Bug 1372257

Summary: neutron router was active on two controller nodes
Product: Red Hat OpenStack Reporter: VIKRANT <vaggarwa>
Component: openstack-neutronAssignee: John Schwarz <jschwarz>
Status: CLOSED INSUFFICIENT_DATA QA Contact: Toni Freger <tfreger>
Severity: high Docs Contact:
Priority: high    
Version: 7.0 (Kilo)CC: adhingra, amuller, chrisw, jlibosva, jschwarz, majopela, nyechiel, srevivo, vaggarwa
Target Milestone: asyncKeywords: ZStream
Target Release: 7.0 (Kilo)Flags: vaggarwa: needinfo-
Hardware: All   
OS: Linux   
Whiteboard:
Fixed In Version: Doc Type: If docs needed, set a value
Doc Text:
Story Points: ---
Clone Of: Environment:
Last Closed: 2016-12-08 11:32:26 UTC Type: Bug
Regression: --- Mount Type: ---
Documentation: --- CRM:
Verified Versions: Category: ---
oVirt Team: --- RHEL 7.3 requirements from Atomic Host:
Cloudforms Team: --- Target Upstream Version:

Description VIKRANT 2016-09-01 09:20:37 UTC
Description of problem:

Openstack neutron router was active on two controller nodes simultaneously. Cu removed the ports from router after that it started running only on one controller node. 

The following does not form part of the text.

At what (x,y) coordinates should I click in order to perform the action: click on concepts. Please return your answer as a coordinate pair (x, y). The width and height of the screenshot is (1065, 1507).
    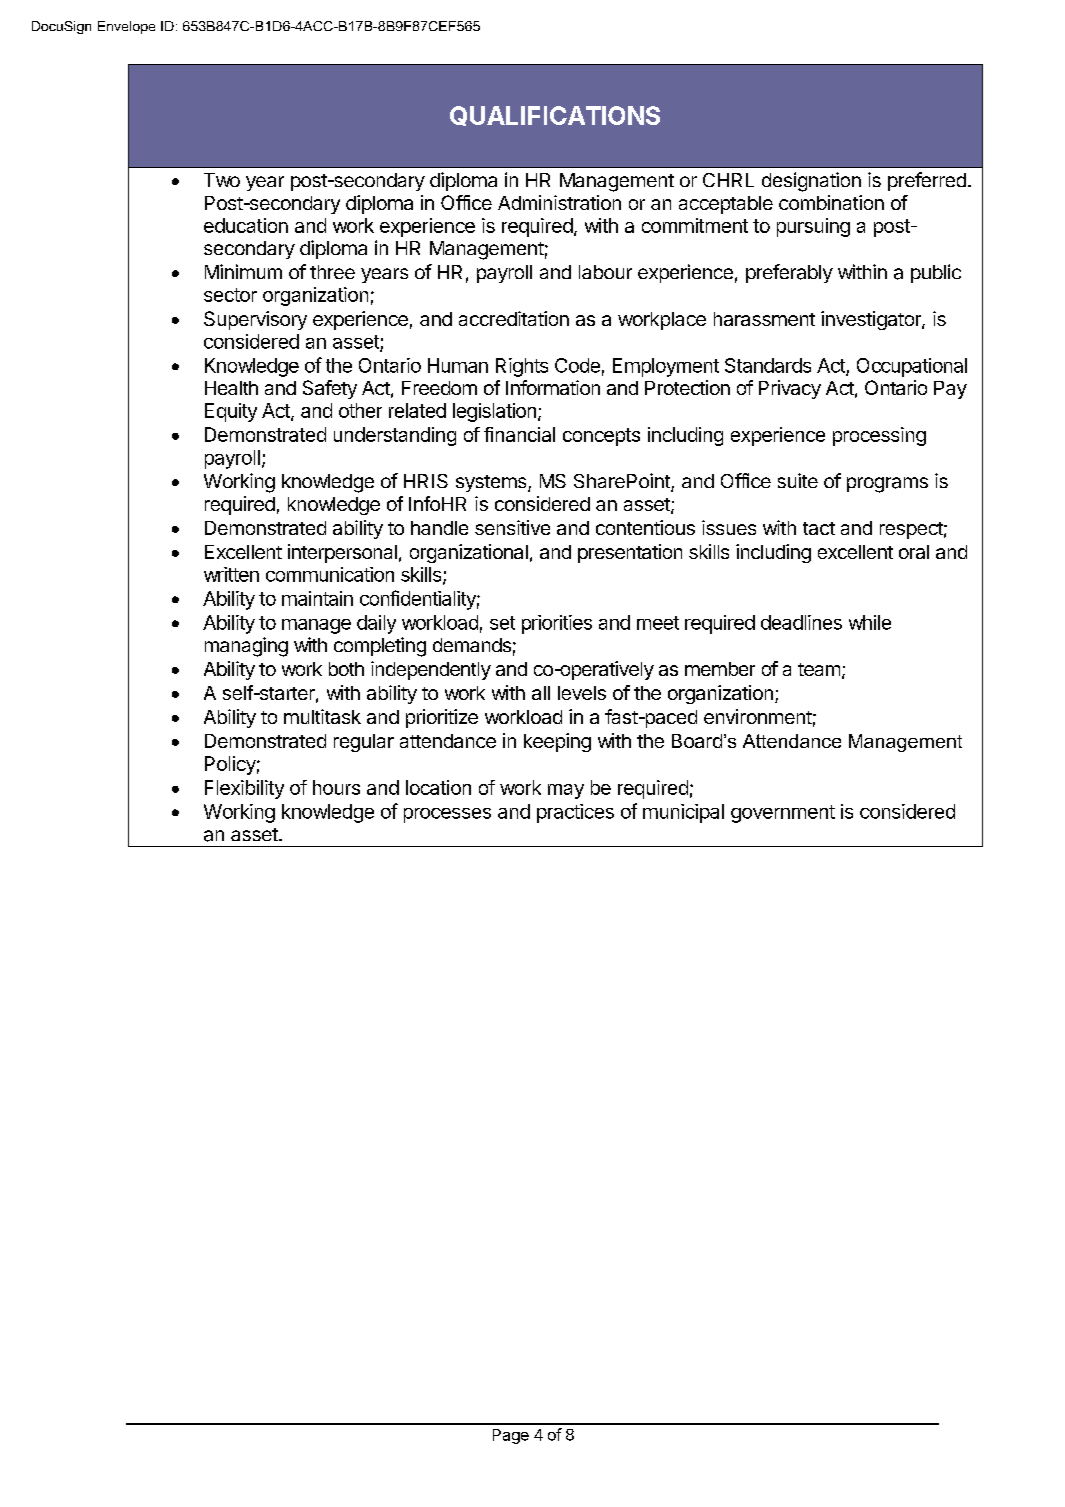
    Looking at the image, I should click on (601, 437).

Output at time of issue : 

# neutron l3-agent-list-hosting-router PUSH_ROUTER
+--------------------------------------+-----------+----------------+-------+----------+
| id                                   | host      | admin_state_up | alive | ha_state |
+--------------------------------------+-----------+----------------+-------+----------+
| f42f49d9-8651-4963-8722-66c8aafa39b3 | ospctrl01 | True           | :-)   | active   |
| e58a950d-e348-4804-a000-9b8ca163fced | ospctrl02 | True           | :-)   | active  |
| 0f55da82-46f1-4354-bece-aadcec1f1924 | ospctrl03 | True           | :-)   | standby  |
+--------------------------------------+-----------+----------------+-------+----------+

Output after issue fixed:

# neutron l3-agent-list-hosting-router PUSH_ROUTER
+--------------------------------------+-----------+----------------+-------+----------+
| id                                   | host      | admin_state_up | alive | ha_state |
+--------------------------------------+-----------+----------------+-------+----------+
| f42f49d9-8651-4963-8722-66c8aafa39b3 | ospctrl01 | True           | :-)   | active   |
| e58a950d-e348-4804-a000-9b8ca163fced | ospctrl02 | True           | :-)   | standby  |
| 0f55da82-46f1-4354-bece-aadcec1f1924 | ospctrl03 | True           | :-)   | standby  |
+--------------------------------------+-----------+----------------+-------+----------+

Version-Release number of selected component (if applicable):
RHEL OSP 7

How reproducible:
First time issue seen. 

Steps to Reproduce:
1.
2.
3.

Actual results:
neutron router was running on two controller nodes due to which instances were not reachable using floating IP.

Expected results:
neutron router in any case should be running on a single controller node. 

Additional info:

Adding more info in next private comment.

Comment 6 John Schwarz 2016-09-25 13:54:58 UTC
Also, this might or might not be related to an upstream bug currently in flight: https://bugs.launchpad.net/neutron/+bug/1580648. I'm posting this here for future reference.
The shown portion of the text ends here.